We talked a lot about how we raised our kids and how Leah is raising Anya. We talked about the standards we set for our girls and how they reacted to them. We talked about the fact that none of our girls have ever seen Melanee and I fight and how they learned conflict resolution from that. We talked about a lot of serious stuff, but with a lot of fun and laugh-filled experiences added in to make it an absolutely wonderful time with the family.

It really made me proud to see how well our girls have turned out; how they’ve taken the things we’ve tried to teach them and truly incorporate those values into their lives. I know that I have created a powerful legacy of a family that will be true assets in whatever they do. They will be a positive influence in whatever community they are involved in, and, probably most important of all, will continue to pass along these values to their own family.

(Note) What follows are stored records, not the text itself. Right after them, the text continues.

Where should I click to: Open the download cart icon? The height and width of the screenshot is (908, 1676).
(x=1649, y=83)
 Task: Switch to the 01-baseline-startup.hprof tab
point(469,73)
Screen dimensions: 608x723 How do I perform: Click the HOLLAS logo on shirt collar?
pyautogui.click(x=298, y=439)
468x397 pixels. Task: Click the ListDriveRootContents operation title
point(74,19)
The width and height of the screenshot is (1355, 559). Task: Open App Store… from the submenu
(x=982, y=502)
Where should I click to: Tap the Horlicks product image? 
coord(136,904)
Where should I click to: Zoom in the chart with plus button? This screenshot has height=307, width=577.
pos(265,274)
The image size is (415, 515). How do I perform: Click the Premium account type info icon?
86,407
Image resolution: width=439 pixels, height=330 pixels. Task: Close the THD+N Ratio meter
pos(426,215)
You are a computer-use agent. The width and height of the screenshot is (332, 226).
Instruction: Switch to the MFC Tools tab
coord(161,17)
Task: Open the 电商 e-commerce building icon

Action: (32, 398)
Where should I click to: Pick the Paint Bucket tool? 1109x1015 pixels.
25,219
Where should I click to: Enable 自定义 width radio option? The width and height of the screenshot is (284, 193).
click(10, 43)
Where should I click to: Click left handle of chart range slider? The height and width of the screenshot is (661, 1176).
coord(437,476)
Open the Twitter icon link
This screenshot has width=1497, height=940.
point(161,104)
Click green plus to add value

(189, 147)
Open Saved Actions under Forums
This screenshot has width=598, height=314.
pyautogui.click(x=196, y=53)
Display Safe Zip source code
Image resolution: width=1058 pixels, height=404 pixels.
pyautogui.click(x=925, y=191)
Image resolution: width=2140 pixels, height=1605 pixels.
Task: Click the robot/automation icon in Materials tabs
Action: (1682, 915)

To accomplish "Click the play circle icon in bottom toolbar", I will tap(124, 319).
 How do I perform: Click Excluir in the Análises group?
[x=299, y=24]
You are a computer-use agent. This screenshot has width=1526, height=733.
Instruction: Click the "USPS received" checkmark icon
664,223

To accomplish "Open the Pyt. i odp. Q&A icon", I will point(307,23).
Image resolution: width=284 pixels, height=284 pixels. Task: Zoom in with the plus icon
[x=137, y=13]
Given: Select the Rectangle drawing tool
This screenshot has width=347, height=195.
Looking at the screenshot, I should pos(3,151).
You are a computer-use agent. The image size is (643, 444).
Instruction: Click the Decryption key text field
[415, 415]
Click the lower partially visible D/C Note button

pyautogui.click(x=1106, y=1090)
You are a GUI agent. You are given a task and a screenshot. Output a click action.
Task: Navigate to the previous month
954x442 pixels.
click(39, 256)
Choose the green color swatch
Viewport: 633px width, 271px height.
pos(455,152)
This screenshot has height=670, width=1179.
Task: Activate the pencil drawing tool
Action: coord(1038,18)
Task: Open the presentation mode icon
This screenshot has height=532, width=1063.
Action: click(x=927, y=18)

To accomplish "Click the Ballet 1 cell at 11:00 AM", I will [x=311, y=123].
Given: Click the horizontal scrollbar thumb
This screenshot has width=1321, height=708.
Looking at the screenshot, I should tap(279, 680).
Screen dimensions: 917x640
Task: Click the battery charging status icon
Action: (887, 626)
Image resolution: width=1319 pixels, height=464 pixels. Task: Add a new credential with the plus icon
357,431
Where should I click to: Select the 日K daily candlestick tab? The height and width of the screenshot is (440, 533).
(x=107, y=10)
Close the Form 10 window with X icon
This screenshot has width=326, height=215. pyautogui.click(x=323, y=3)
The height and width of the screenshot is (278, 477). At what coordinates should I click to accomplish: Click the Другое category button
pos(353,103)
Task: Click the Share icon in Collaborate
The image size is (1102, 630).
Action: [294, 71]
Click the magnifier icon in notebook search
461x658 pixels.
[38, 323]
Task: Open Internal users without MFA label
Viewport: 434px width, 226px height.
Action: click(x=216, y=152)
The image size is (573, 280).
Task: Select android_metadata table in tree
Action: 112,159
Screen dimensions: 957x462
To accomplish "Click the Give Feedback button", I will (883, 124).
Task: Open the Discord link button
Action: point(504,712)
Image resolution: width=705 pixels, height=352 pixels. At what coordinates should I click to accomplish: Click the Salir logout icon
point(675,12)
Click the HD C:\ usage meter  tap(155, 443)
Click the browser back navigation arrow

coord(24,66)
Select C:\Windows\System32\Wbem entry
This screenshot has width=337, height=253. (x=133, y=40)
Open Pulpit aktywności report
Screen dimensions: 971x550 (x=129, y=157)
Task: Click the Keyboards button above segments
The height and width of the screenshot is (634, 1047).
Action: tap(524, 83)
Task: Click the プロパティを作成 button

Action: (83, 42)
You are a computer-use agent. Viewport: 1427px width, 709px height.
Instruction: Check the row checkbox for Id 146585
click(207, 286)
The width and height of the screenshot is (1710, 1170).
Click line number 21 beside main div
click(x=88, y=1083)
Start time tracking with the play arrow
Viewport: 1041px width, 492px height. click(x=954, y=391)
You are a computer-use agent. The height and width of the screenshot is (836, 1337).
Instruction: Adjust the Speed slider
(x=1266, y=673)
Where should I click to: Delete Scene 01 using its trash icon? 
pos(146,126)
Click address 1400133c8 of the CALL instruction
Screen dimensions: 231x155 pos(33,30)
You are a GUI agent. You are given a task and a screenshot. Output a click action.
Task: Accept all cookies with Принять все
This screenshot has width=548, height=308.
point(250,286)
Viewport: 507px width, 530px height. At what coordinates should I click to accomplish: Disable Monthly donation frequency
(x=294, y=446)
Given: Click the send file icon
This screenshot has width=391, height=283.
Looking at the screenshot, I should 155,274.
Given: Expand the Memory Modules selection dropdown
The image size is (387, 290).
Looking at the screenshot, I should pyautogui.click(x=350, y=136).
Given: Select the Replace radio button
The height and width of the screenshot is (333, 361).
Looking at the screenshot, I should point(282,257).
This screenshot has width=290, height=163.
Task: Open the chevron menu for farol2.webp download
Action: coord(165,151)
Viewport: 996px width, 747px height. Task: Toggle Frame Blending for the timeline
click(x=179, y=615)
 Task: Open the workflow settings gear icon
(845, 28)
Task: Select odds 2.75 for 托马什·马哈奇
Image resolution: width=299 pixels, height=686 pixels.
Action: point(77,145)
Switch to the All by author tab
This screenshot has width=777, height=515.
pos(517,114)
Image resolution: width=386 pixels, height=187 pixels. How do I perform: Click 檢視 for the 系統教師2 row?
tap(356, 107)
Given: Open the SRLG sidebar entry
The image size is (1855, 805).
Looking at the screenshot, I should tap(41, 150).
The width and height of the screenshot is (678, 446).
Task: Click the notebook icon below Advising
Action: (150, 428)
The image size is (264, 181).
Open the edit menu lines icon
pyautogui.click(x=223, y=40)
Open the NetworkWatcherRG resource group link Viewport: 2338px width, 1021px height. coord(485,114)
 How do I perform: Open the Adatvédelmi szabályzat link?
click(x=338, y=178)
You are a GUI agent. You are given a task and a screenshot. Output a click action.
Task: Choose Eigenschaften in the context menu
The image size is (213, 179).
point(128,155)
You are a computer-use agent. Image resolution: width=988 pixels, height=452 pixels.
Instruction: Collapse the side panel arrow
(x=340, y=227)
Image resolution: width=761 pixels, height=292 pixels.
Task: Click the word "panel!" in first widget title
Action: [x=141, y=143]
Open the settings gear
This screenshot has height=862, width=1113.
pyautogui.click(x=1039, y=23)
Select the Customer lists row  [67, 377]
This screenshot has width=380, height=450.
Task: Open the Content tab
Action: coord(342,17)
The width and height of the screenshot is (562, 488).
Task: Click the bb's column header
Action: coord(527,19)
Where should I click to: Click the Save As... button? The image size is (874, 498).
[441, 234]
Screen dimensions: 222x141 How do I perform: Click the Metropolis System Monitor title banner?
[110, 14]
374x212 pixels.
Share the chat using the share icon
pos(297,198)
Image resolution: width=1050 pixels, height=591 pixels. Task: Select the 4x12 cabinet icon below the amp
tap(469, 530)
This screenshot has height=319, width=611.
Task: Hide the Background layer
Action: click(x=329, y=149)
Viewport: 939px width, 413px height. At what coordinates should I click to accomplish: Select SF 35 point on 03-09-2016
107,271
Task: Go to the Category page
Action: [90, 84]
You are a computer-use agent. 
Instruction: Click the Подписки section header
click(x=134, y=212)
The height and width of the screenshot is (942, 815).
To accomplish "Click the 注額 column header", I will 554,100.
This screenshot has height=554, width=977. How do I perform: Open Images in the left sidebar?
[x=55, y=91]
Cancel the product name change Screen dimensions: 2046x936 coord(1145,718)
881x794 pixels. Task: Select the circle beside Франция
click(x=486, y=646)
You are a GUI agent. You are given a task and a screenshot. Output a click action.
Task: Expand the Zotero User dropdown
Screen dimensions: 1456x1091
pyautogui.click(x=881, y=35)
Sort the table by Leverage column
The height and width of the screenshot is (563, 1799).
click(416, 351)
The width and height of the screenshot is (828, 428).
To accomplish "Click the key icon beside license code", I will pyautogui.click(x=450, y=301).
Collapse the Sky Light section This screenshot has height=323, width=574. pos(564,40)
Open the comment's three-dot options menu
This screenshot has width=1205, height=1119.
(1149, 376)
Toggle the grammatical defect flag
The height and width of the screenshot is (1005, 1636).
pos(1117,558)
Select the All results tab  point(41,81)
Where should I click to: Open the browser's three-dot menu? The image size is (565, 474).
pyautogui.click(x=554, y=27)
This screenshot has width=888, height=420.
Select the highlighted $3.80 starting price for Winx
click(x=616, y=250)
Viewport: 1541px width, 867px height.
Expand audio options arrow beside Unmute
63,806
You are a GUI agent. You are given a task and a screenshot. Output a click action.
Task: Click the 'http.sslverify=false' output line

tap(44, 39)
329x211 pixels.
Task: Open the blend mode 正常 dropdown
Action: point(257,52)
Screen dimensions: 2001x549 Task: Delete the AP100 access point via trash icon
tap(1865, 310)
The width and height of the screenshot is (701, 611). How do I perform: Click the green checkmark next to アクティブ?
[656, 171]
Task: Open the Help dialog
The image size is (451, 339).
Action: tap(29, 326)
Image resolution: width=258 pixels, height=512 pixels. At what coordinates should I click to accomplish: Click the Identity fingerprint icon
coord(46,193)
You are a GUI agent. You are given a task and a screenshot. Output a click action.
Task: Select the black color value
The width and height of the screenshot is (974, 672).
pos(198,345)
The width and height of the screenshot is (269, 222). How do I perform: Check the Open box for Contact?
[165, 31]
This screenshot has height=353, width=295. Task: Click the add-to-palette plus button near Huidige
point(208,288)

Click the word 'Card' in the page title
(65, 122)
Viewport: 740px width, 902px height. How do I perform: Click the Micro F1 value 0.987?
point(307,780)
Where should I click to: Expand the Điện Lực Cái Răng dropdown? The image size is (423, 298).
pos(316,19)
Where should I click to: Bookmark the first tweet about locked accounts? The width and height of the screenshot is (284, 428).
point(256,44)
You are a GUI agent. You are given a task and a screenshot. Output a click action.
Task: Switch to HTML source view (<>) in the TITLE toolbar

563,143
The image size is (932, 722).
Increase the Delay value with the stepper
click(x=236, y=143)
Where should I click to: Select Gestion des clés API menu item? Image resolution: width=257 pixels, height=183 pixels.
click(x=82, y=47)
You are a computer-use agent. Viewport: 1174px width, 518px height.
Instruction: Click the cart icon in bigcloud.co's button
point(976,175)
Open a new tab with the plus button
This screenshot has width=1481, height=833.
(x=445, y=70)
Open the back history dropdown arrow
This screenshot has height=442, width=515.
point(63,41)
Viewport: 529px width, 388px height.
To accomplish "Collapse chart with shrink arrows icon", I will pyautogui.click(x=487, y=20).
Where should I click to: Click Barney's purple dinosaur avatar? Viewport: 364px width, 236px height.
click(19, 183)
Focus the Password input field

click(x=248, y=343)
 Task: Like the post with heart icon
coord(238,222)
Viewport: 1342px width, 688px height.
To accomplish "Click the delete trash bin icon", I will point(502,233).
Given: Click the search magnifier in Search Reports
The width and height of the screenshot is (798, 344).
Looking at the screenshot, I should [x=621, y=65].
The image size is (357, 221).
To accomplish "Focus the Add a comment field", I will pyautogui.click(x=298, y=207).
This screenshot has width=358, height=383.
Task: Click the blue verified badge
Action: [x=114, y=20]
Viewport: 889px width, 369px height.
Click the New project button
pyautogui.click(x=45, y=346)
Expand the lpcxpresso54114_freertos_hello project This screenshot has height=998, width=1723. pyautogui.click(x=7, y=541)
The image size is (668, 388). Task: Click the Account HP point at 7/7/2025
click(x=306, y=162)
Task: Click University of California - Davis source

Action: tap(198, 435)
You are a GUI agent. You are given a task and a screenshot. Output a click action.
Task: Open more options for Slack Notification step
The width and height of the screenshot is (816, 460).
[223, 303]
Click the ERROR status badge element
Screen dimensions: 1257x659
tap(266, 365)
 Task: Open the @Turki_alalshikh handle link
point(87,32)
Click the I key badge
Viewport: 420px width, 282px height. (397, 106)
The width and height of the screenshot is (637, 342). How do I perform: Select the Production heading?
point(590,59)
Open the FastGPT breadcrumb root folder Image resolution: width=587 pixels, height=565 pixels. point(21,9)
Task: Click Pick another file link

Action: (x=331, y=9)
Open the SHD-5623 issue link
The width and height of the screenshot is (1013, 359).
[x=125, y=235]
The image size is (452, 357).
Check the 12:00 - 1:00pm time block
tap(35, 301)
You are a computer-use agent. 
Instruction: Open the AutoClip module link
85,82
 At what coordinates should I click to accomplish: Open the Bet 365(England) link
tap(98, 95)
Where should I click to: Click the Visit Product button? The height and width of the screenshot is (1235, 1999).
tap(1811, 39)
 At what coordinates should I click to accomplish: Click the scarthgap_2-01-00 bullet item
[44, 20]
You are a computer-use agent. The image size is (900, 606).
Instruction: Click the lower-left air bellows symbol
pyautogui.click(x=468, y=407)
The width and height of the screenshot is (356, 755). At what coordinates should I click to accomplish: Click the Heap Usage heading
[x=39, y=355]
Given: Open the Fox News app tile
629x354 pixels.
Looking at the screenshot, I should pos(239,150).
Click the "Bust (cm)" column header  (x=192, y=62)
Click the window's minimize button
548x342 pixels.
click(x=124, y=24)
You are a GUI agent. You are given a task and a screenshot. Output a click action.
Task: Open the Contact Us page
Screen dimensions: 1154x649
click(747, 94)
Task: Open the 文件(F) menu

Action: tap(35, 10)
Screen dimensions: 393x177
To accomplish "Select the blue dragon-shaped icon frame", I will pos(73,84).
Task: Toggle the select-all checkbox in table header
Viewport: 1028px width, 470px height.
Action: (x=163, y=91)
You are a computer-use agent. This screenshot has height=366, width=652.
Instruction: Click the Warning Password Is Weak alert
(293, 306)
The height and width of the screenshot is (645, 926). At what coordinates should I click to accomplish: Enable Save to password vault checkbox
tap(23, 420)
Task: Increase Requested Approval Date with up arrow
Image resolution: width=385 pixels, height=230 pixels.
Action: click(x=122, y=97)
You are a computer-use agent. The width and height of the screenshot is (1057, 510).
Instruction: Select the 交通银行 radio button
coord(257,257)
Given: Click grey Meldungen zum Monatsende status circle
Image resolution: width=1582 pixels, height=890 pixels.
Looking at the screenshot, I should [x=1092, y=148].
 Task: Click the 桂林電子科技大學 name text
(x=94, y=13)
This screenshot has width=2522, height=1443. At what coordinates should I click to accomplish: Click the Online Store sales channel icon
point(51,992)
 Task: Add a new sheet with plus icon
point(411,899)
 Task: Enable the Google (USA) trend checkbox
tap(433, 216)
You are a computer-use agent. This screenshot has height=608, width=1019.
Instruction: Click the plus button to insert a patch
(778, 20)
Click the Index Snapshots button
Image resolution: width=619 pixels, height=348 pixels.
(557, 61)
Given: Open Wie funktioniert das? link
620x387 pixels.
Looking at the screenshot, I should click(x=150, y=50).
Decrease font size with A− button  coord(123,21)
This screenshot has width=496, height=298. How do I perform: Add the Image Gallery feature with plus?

It was an amazing night that gave me some wonderful insights into how our parenting techniques have worked out (not perfectly, but pretty good). It makes me proud beyond description to see how well our daughters have turned out.

Marathon Donations

Wednesday, December 27th, 2006

Wow! I don’t think any of us thought we’d get so much in the way of donations so quickly!! THANK YOU for all your help in getting us so close to our goal. We’ve still got plenty of time to keep raising money, so if you haven’t had a chance to donate, please do so at our fund raising site. As Marlene has said so well in her comments, Pancreatic Cancer gets so little attention, any help with fund raising we can send its way is very much appreciated. And don’t let the goal amount stop us! We can exceed the goal by as much as we want!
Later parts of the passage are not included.